Given text
The Decision That Created an Ecological Disaster
In December 1993, the day after Pablo Escobar was shot dead on a rooftop in Medellín, government officials arrived at Hacienda Nápoles to take stock of what he had left behind. The estate covered 20 square kilometres of Antioquian lowland. There were artificial lakes, a Formula 1 racetrack, concrete dinosaurs, a bullring, luxury residences, and a zoo containing animals that had been smuggled into Colombia aboard drug planes — giraffes, ostriches, antelopes, elephants, exotic birds from three continents.
The relocation operation began. Zoo trucks came. Animals were loaded and dispersed to facilities across Colombia and South America. One by one, the inventory was cleared. Then the officials reached the hippopotamus enclosure. Four animals — three females, one male — stood in their lake. African hippopotamuses weigh between 1,500 and 3,000 kilograms each. They are territorial, unpredictable, and among the most dangerous animals on earth. The cost and logistics of capturing and transporting them were prohibitive.
Someone made the call: leave them.
Thirty years later, the descendants of those four animals number somewhere between 160 and 200 individuals, scattered across the Magdalena River basin. Scientists project the population could exceed 1,000 by 2035. Colombia has officially declared them an invasive species. They are altering river chemistry, threatening native wildlife, and attacking local fishermen. The largest invasive megafauna on the planet exists because of a single logistical decision made on a chaotic day in 1993 — the unintended, inescapable, biological legacy of a drug lord who believed the normal rules did not apply to him.
He was right about one thing: the rules still don't apply to the hippos.

Extracted records
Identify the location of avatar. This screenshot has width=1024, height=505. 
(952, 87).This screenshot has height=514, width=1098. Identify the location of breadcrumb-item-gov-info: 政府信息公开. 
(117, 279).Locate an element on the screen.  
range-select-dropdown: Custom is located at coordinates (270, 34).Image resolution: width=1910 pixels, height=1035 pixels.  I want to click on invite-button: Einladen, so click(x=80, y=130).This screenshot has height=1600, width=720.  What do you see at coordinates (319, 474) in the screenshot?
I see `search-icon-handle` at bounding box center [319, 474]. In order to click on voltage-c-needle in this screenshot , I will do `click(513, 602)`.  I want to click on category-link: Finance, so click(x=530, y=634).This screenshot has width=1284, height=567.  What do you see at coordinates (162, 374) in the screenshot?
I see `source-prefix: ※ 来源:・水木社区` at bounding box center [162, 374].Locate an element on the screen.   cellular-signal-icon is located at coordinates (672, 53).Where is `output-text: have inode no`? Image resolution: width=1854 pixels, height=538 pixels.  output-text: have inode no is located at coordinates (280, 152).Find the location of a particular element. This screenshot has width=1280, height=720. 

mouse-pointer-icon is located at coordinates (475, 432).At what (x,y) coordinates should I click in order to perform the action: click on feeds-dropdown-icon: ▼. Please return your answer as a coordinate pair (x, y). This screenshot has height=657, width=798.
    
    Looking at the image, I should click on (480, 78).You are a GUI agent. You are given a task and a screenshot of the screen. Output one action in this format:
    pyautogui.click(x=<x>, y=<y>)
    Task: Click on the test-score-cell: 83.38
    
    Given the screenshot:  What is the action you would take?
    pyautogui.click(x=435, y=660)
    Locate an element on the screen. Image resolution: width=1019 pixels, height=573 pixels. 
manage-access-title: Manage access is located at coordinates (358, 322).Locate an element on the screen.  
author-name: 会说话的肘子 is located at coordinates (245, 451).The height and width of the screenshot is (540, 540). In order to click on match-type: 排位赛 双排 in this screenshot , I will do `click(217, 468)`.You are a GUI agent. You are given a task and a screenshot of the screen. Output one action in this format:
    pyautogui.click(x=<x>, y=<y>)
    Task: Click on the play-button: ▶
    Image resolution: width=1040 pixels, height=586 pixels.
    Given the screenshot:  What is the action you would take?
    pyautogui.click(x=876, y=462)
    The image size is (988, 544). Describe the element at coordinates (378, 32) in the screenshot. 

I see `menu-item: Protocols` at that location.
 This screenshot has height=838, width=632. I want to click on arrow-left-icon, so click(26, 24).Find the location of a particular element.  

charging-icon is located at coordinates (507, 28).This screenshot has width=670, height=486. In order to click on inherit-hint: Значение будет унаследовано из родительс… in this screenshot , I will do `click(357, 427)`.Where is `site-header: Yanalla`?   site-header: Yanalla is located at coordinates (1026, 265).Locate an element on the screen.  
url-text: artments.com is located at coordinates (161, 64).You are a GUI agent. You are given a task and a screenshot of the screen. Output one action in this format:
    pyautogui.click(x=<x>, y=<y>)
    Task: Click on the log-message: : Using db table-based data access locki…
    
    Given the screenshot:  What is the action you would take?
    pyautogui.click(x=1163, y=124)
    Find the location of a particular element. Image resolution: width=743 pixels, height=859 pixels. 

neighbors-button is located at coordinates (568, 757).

Required work
**a)** According to the text about Escobar's hippos, how many hippopotamuses did officials find in the enclosure at Hacienda Nápoles, and of which sexes?
**b)** From the text about Escobar's hippos, quote the passage starting at "The relocation operation" and ending at "them were prohibitive.".

Response list
**a)** Four: three females and one male.

**b)**
The relocation operation began. Zoo trucks came. Animals were loaded and dispersed to facilities across Colombia and South America. One by one, the inventory was cleared. Then the officials reached the hippopotamus enclosure. Four animals — three females, one male — stood in their lake. African hippopotamuses weigh between 1,500 and 3,000 kilograms each. They are territorial, unpredictable, and among the most dangerous animals on earth. The cost and logistics of capturing and transporting them were prohibitive.